** WORK REQUIRED **
Gather every line in the records below that contains the word "Select", and copy each one out in full.
++++++++++
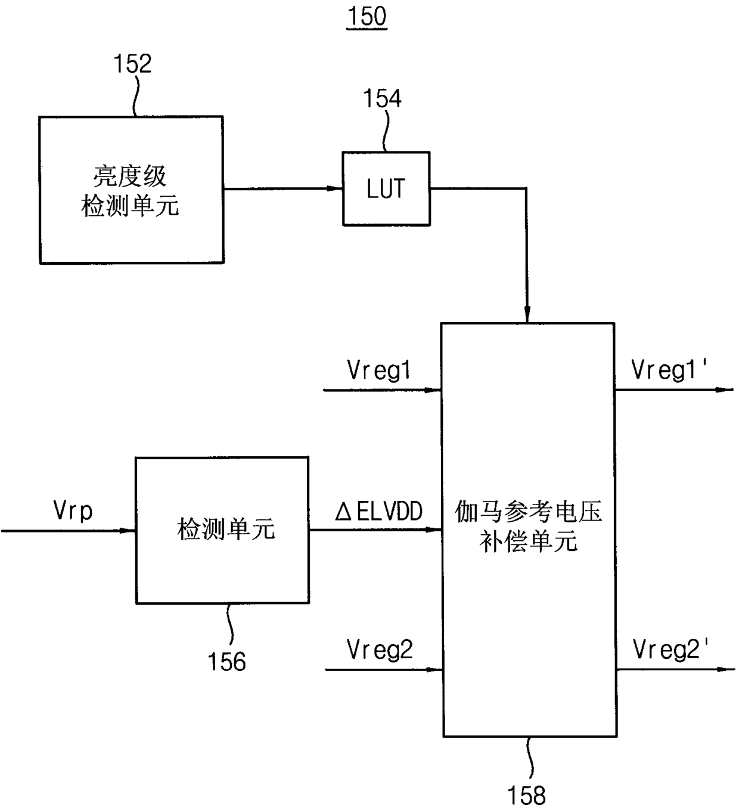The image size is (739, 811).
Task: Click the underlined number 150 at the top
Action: pos(367,17)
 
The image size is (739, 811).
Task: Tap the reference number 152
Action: pos(132,63)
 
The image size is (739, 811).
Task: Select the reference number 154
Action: pos(382,98)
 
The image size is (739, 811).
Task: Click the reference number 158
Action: pos(526,795)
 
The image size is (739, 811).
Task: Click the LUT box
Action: pos(386,188)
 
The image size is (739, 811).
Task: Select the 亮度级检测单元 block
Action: pos(131,190)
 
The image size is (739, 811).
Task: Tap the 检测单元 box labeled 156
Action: pos(222,530)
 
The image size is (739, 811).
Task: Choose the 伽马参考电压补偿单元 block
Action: pos(529,530)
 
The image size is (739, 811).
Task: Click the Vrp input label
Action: pos(73,511)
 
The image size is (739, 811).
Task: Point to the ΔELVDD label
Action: pos(378,511)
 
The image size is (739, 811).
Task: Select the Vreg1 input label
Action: pos(378,370)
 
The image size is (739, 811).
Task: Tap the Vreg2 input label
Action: pos(380,650)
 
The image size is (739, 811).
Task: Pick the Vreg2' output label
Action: pos(670,649)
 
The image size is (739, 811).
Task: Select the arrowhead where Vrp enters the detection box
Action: pos(128,530)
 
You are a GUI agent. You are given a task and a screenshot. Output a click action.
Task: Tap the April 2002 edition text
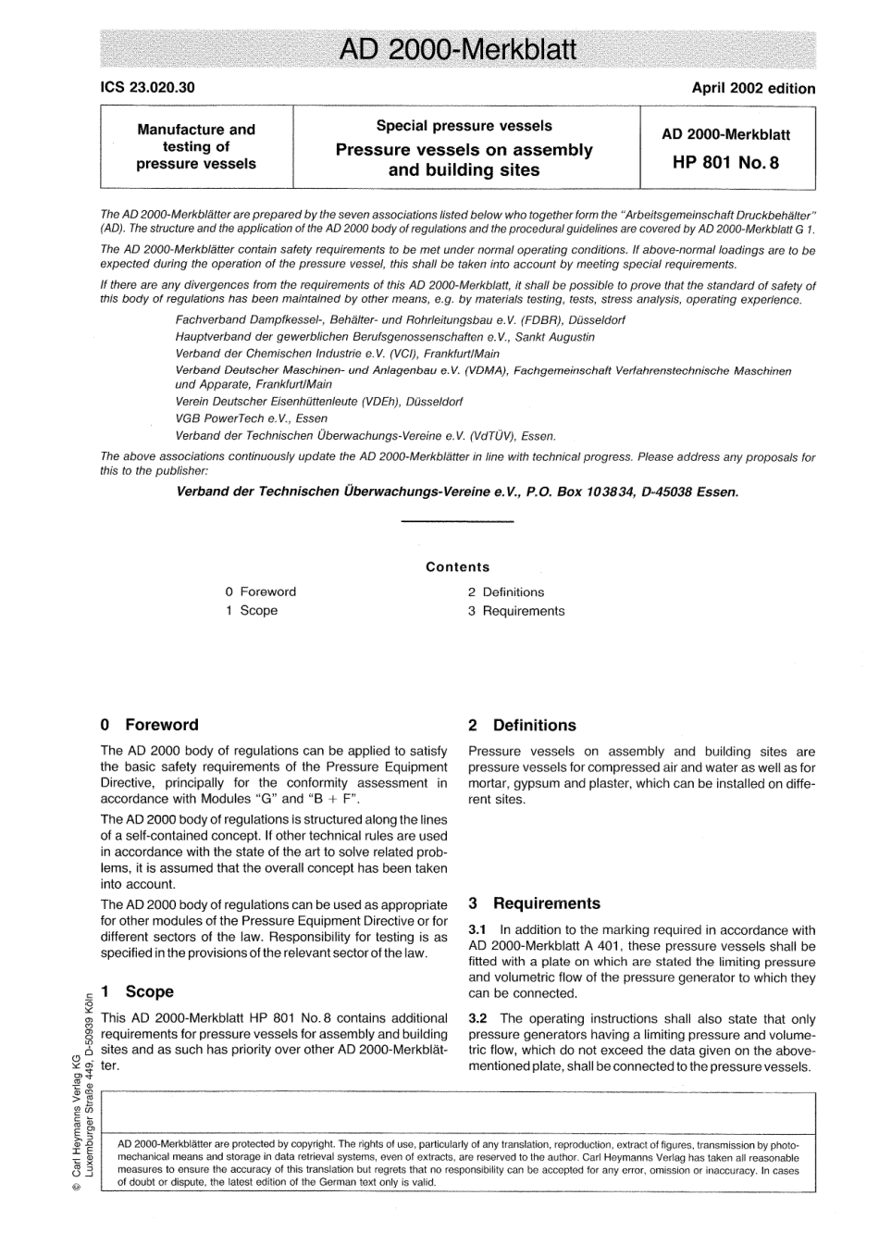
++++++++++
** RESULT **
Task: Select the reference number 154
Task: Select the 亮度级检测单元 block
Task: Select the Vreg1 input label
Task: Select the arrowhead where Vrp enters the detection box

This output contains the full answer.